• _WHAT THE TASK REQUIRES_
Recast each line of the listing below as an item in a numbered list, omitting blank lines and leaving out the pictures.

• _DATA TO USE_
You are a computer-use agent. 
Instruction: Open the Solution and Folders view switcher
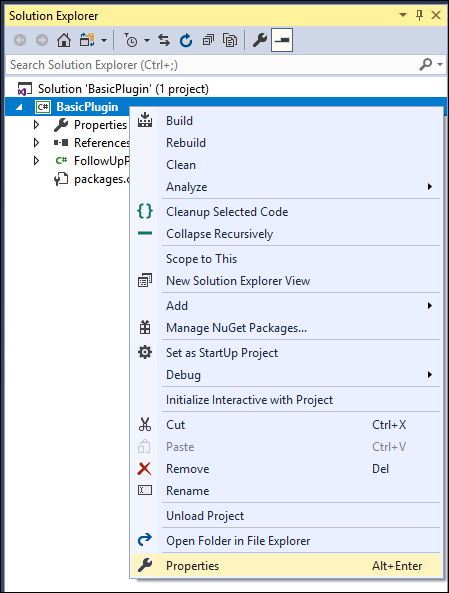pyautogui.click(x=87, y=40)
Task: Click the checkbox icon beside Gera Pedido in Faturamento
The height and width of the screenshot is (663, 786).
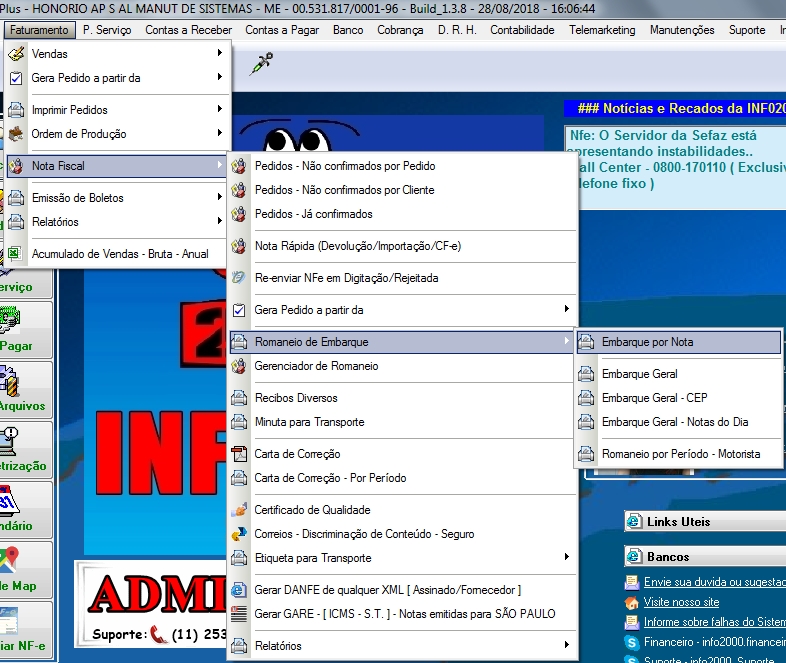Action: [x=15, y=78]
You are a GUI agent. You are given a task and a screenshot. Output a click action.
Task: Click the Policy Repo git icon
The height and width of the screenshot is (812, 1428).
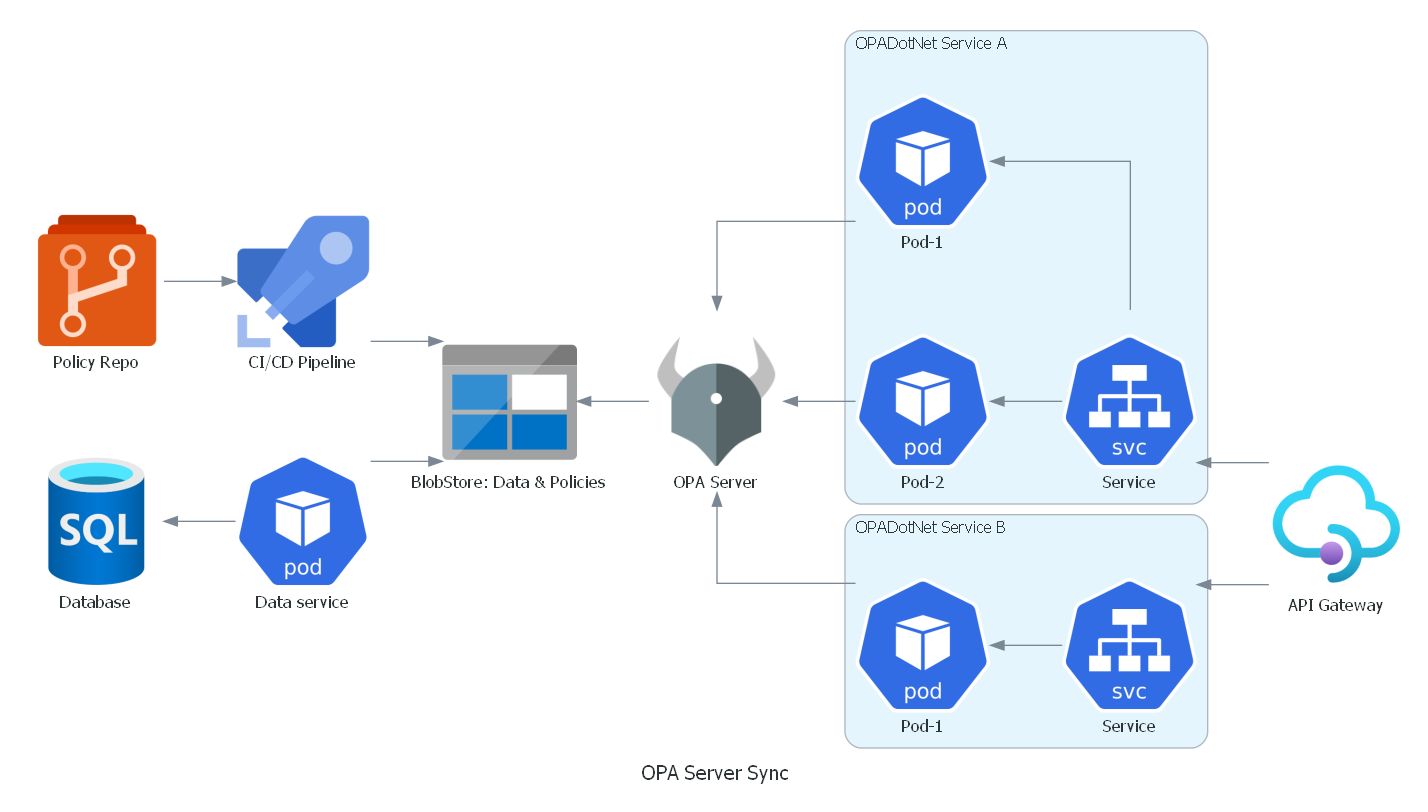[97, 280]
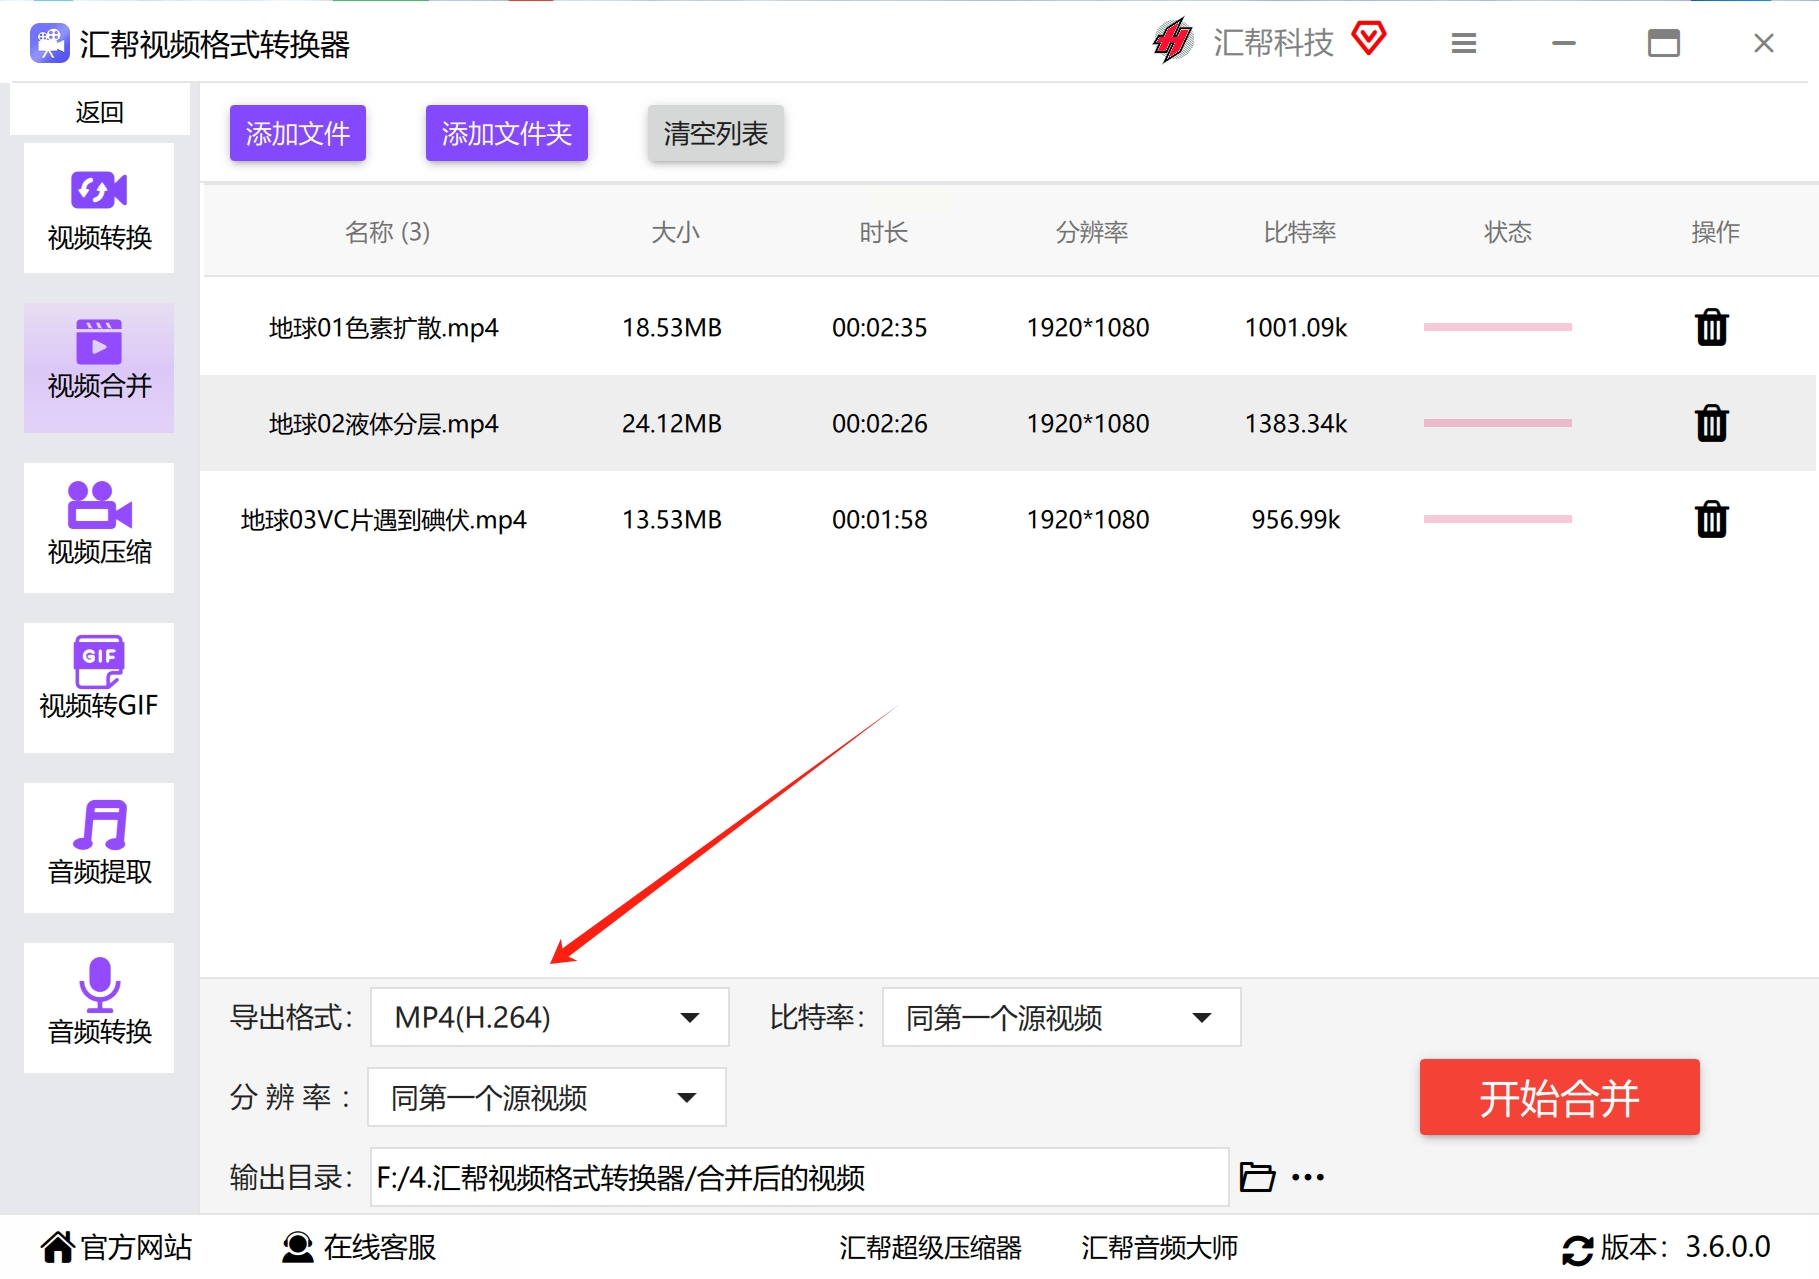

• _OUTPUT_
1. You are a computer-use agent. 
2. Instruction: Open the Solution and Folders view switcher
3. pyautogui.click(x=87, y=40)
4. Task: Click the checkbox icon beside Gera Pedido in Faturamento
5. The height and width of the screenshot is (663, 786).
6. Action: [x=15, y=78]
7. You are a GUI agent. You are given a task and a screenshot. Output a click action.
8. Task: Click the Policy Repo git icon
9. The height and width of the screenshot is (812, 1428).
10. [97, 280]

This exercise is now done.